Change the latch elements from level triggered to edge triggered or pseudoedge triggered latches such as latches using two-phase, nonoverlapping clocks.
Resynthesize the system to balance to the critical path delay of different combinational clusters.
Reduce the clock skew.

Clock skew can also cause other types of circuit malfunction if it is not attended properly. In dynamic logic, severe clock skew may result in different functional blocks being in different stages of precharging

or evaluating. Severe clock skew eats away a significant amount of precious cycle time in VLSI systems. Therefore, reducing clock skew is an important problem in high-speed circuit design.
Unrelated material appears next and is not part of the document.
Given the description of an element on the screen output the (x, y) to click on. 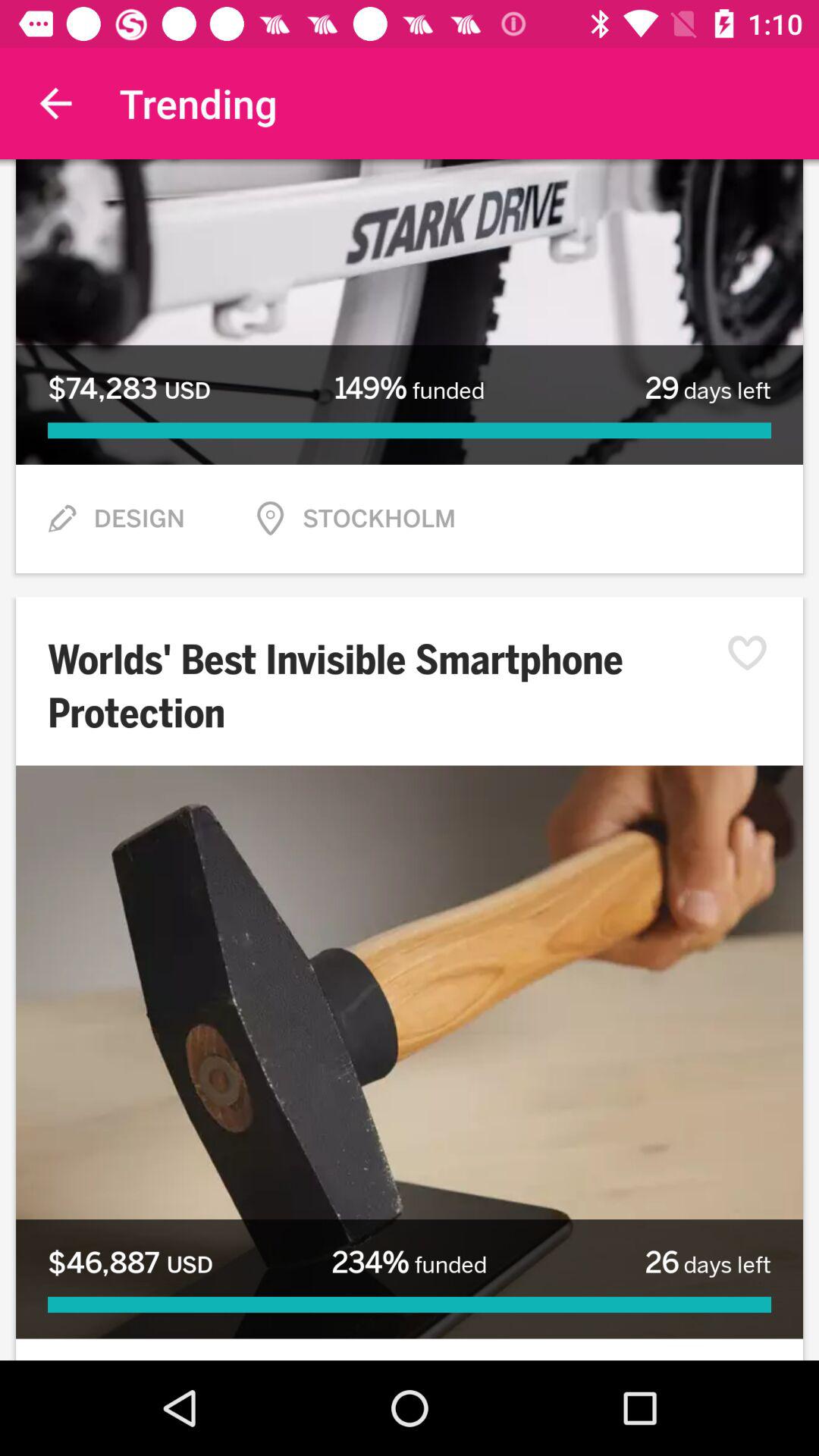
turn on stockholm item (379, 518)
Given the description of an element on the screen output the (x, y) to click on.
As discussed earlier, clock skew is mainly caused by the imbalance of the clock distribution network. Such an imbalance can be the result of distance differences from the nearest clock driver, different functional blocks driven by different clock drivers with different driving strengths, temperature difference on the same die, device characteristic differences on the same die due to process variation, etc. Two general approaches are often taken to minimize the clock skew. The first approach deals with the way the clock signal is distributed. The geometric shape of the clock distribution network is a very important attribute. Depending on the type of system operation, several popular distribution network topologies are illustrated in Fig. 5.4. Among these topologies, H-tree presents least amount of clock skew and, therefore, is widely used in high-performance systems.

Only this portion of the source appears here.